╭──

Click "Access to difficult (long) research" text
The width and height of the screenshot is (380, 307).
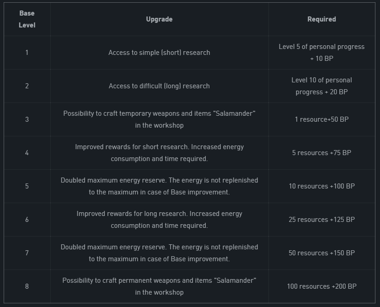159,86
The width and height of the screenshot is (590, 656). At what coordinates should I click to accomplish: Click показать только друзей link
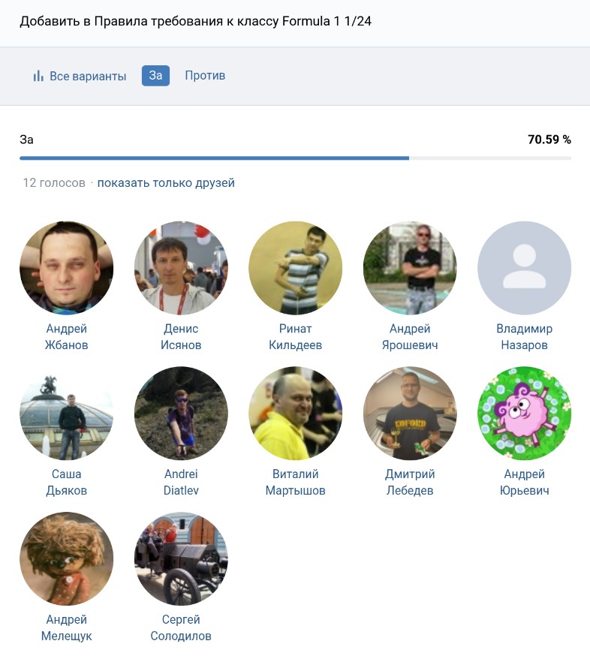[x=166, y=183]
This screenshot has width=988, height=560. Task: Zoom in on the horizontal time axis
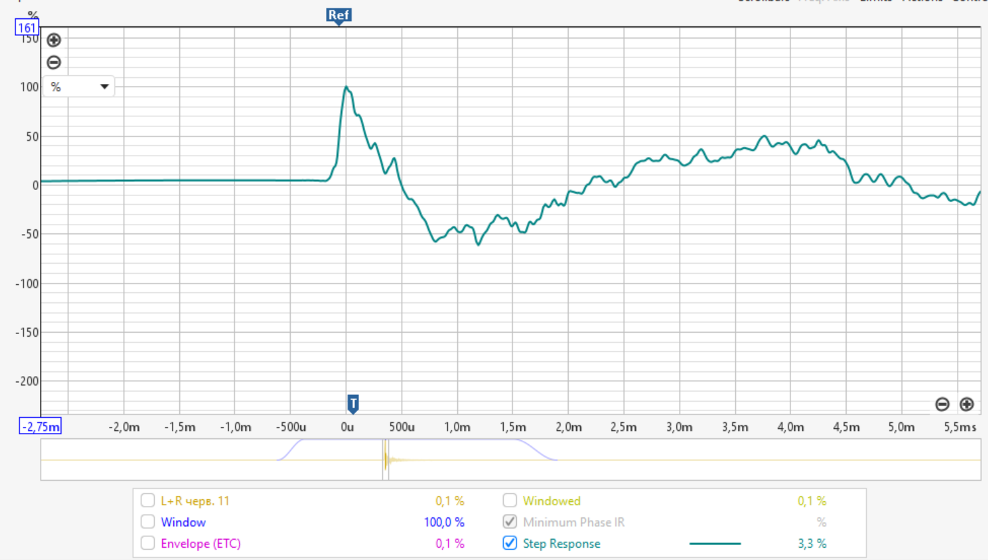click(x=966, y=404)
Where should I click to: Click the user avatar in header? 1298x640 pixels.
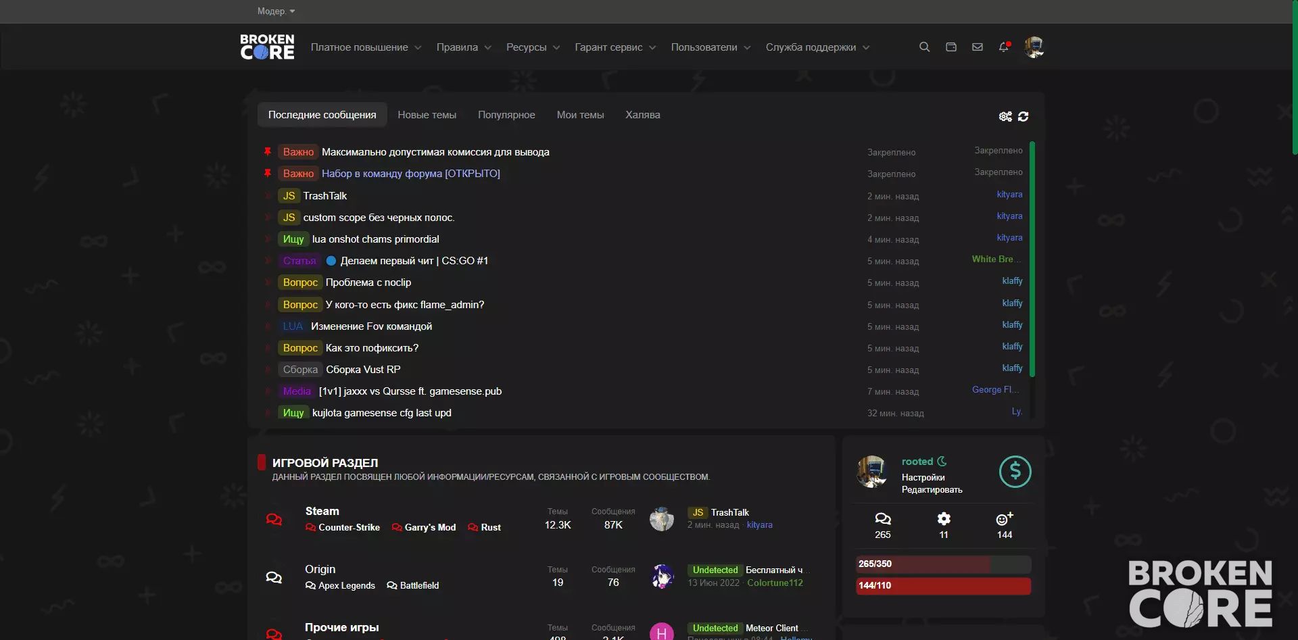click(x=1034, y=47)
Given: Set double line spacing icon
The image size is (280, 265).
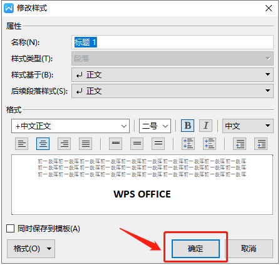Looking at the screenshot, I should tap(158, 144).
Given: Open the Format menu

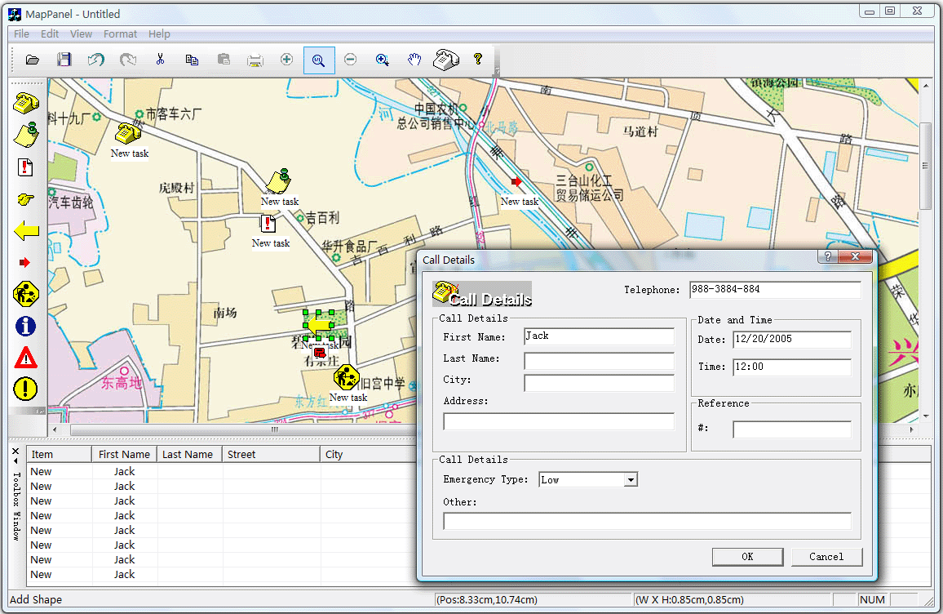Looking at the screenshot, I should 120,34.
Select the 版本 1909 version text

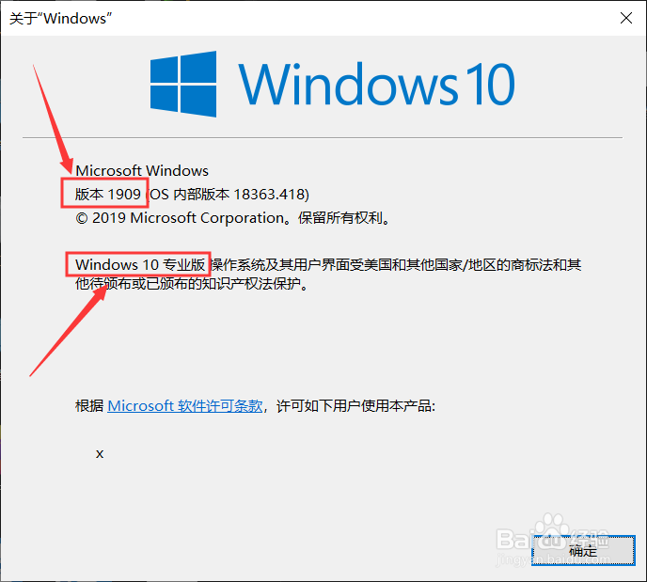click(108, 194)
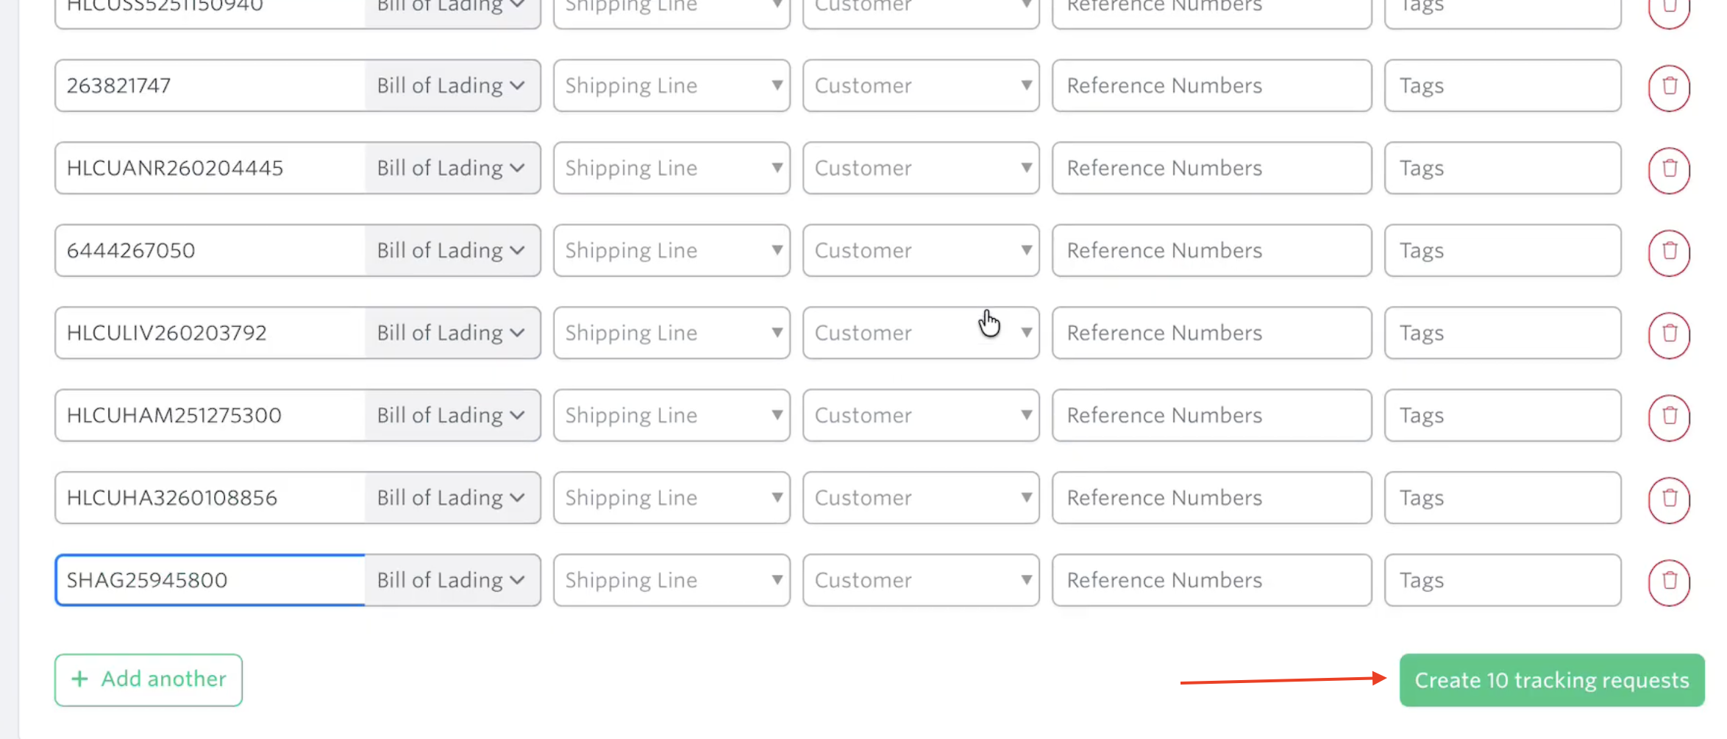Focus Reference Numbers field for 263821747

coord(1211,86)
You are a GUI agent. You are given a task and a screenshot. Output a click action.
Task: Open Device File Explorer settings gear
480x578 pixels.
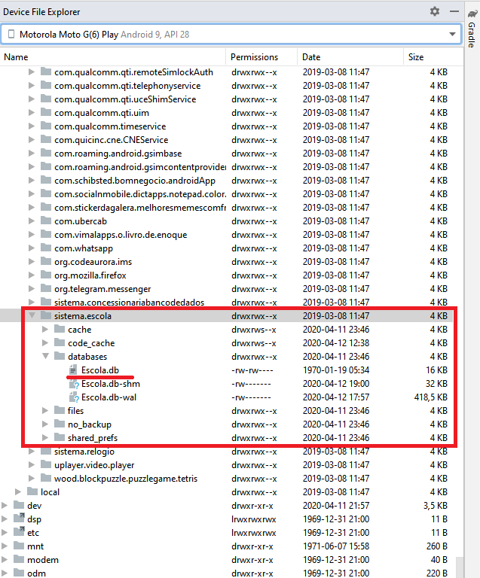pos(435,12)
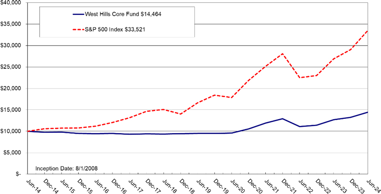381x194 pixels.
Task: Click the $10,000 y-axis label
Action: tap(10, 131)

╰──

## What you have to do
Would you please write out exactly the lines between the line containing "Given: Open the Format menu" and the last line of the listing above, inclusive, without pictures?

## Exercise result
Given: Open the Format menu

Looking at the screenshot, I should 120,34.
Select the 版本 1909 version text

click(108, 194)
Focus Reference Numbers field for 263821747

coord(1211,86)
You are a GUI agent. You are given a task and a screenshot. Output a click action.
Task: Open Device File Explorer settings gear
480x578 pixels.
pos(435,12)
381x194 pixels.
Task: Click the $10,000 y-axis label
Action: tap(10, 131)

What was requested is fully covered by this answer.